FRUSTRATION DESPITE POPULARITY
Everybody in Sálin had become quite comfy money-wise after ceaseless
ball-playing and (to a lesser degree) record sales. Guðmundur was the
musical dictator of the band and gave his bandmates “the evil eye” if
they dared to improvise on stage. This did not go too well down with
his mates. They grumbled to each other, but thought about their bank
balance and kept at it. At the annual Vestmannaeyjar outdoor summer
festival in 1992, Friðrik the mild mannered bassist—probably fuelled by
his tequila intake—got one “evil eye” too many and head butted the
guitarist during a solo. This was a rotten bummer festival for poor
Guðmundur, as some drunken idiots peed on him from the rafters as well.
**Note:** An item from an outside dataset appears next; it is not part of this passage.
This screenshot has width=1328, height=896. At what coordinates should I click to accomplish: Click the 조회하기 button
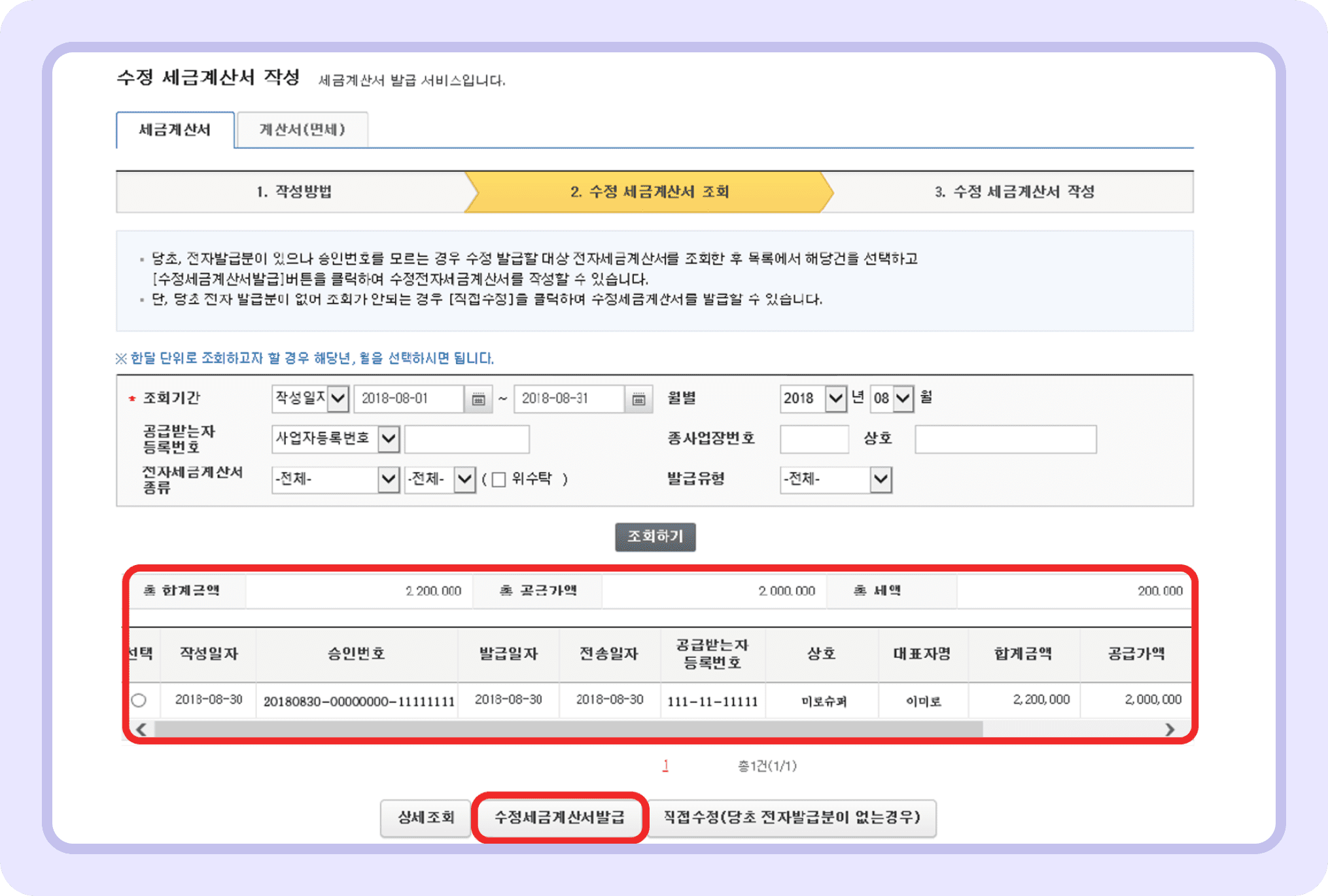tap(655, 536)

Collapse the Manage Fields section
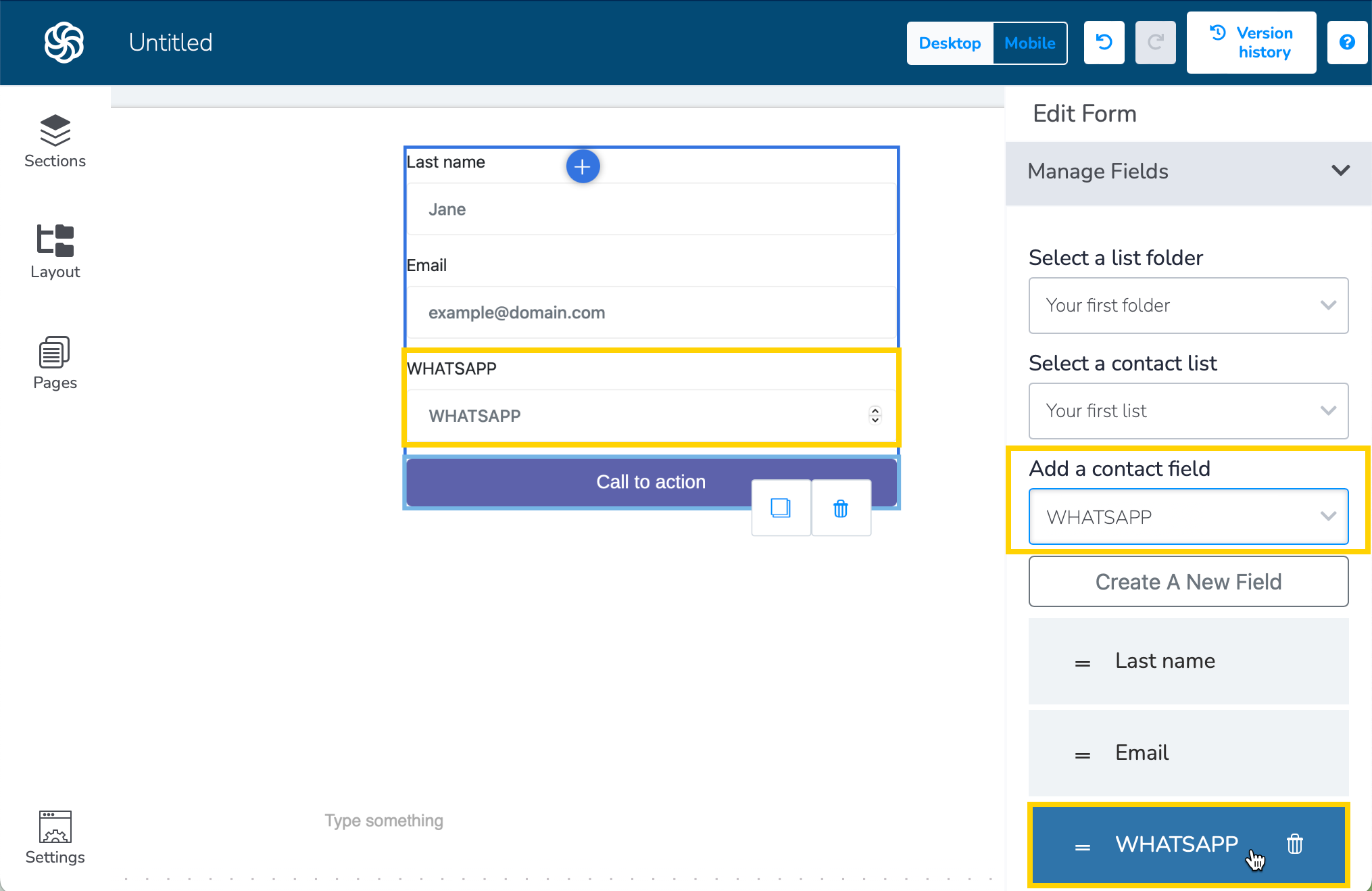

So finally, democracy won in the Sálin camp and the next album was
co-written by every member of the band. Instead of sticking to what had
proven to be successful, Sálin released next the “difficult” and
“heavy” album ‘Þessi þungu högg’ (“These heavy blows”). The album
contained some Pixies-sounding tunes, some punk rock songs and some
mildly experimental stuff. A few of the album’s tracks went on to
become popular hits, but it nonetheless sold much less than earlier
records, “only” seven thousand copies, which was, believe it or not, a
blow for the band.  
Sálin (sans Guðmundur) is probably most satisfied with this record
though. “This is my favourite Sálin album,” Stefán said in 1999. “It
was made during a special time in our career, there was tension and
everybody wanted to be in charge. Usually I don’t listen to my own
records but this one I can still listen to.”
DIFFERENT OXYGEN
The frustration did not diminish; instead it just increased with every
show the band played. The ballgoers flocked to the balls as usual, but
weren’t exactly asking for the ‘Þessi þungu högg’ songs. Finally the
band decided to “breath different oxygen” and quit in March of 1993
after a series of shows that were advertised as “Sálin’s last ball.”
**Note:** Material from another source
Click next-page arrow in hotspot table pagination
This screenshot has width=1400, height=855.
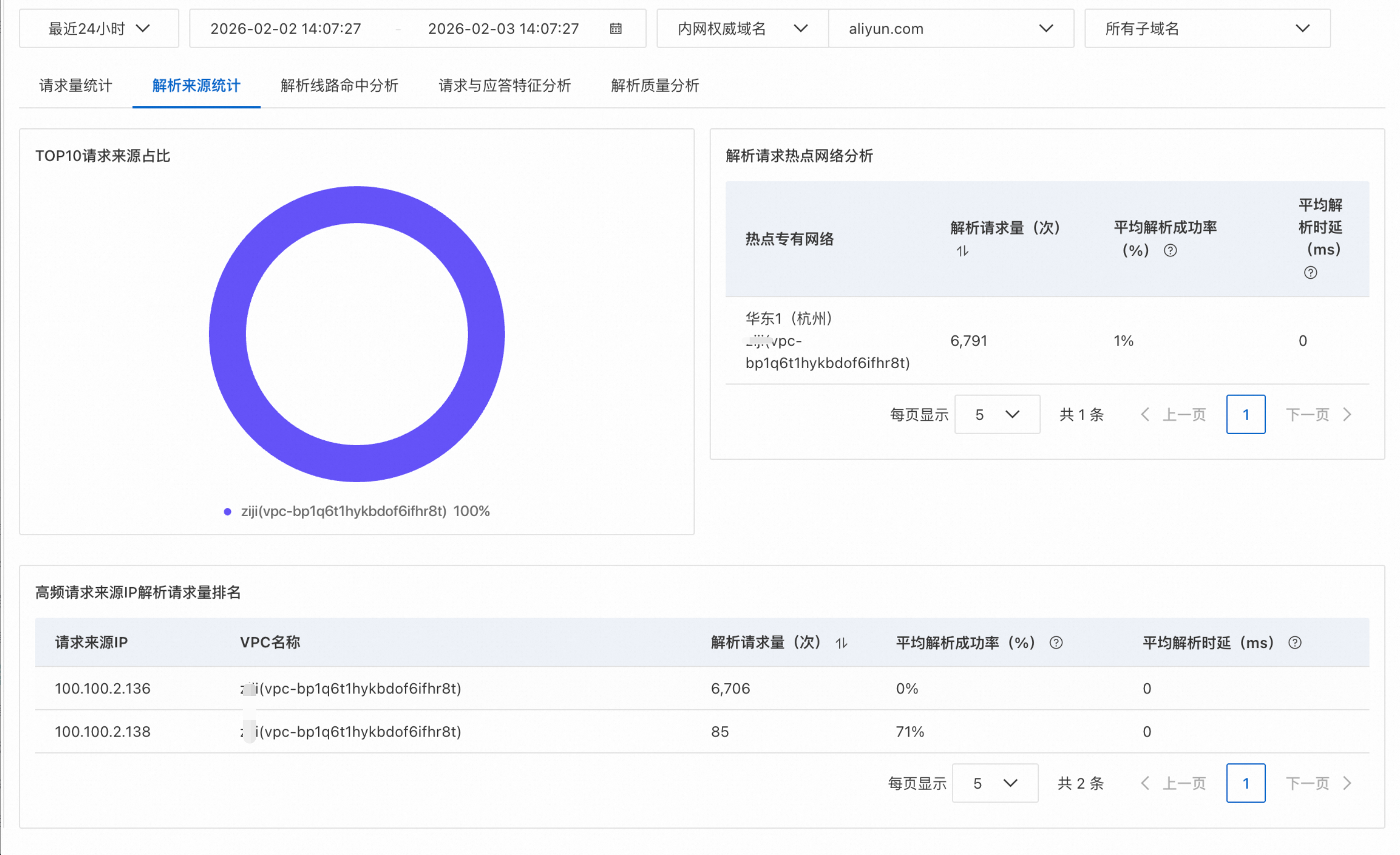(1347, 415)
Stefán and the headbutter Friðrik formed Pláhnetan (The Pla-nut) with
two ex-Rikshaw guys, but Guðmundur joined the reformed Pelican. Pétur
Kristjánsson’s seventies rock band Pelican had been very popular in
1974-75 but in 1993 nobody seemed to care, even though there was a new
album and all. Pláhnetan fared much better and some Sálin-sounding hits
gained immense popularity.
Sálin returned in 1995 and now Guðmundur was again in control in terms
of songwriting. The band is responsible for a slew of radio friendly
hits and the Sálin formula has been the blueprint for many “country
ball groups” such as Skítamórall (“Shit Morale”), Magni’s Á móti sól
(“Against the sun”), Land og synir (“Land and sons”) and even Írafár
(“Fluster”).
Today the band is not run on a regular basis, but pops up occasionally
with a new album (such as 1999´s “unplugged” hit album ‘12. ágúst ’99’
and 2005’s ‘Undir þínum áhrifum’ (“Under Your Influence”), and highly
ambitious projects such as the musical ‘Sól og máni’ (“Sun and Moon”)
2003, playing with the Icelandic Symphony Orchestra or a grand gospel
choir.
Sálin’s newest album, ‘Upp og niður stigann’ (“Up and down the
staircase”), their fourteenth, was released in 2010 and is a brass
heavy prog pop album (sort of). If you see an advertisement for a Sálin
ball you should hurry up and go. You will not find a more “Icelandic”
pop act.
Photos:
1.    The Beaten Bishops album is a rarely seen phenomenon. Legend has
it that the band bought all the copies that made it to Iceland and got
rid of them.
2.    Sálin in a photo spread in teen mag Æskan in 1992. From left to right: Jens, Friðrik, Stefán, Atli, Guðmundur, Birgir.
3.    Sálin in the 21st century: Guðmundur, Jens, drummer Jóhann Hjörleifsson, Friðrik and Stefán.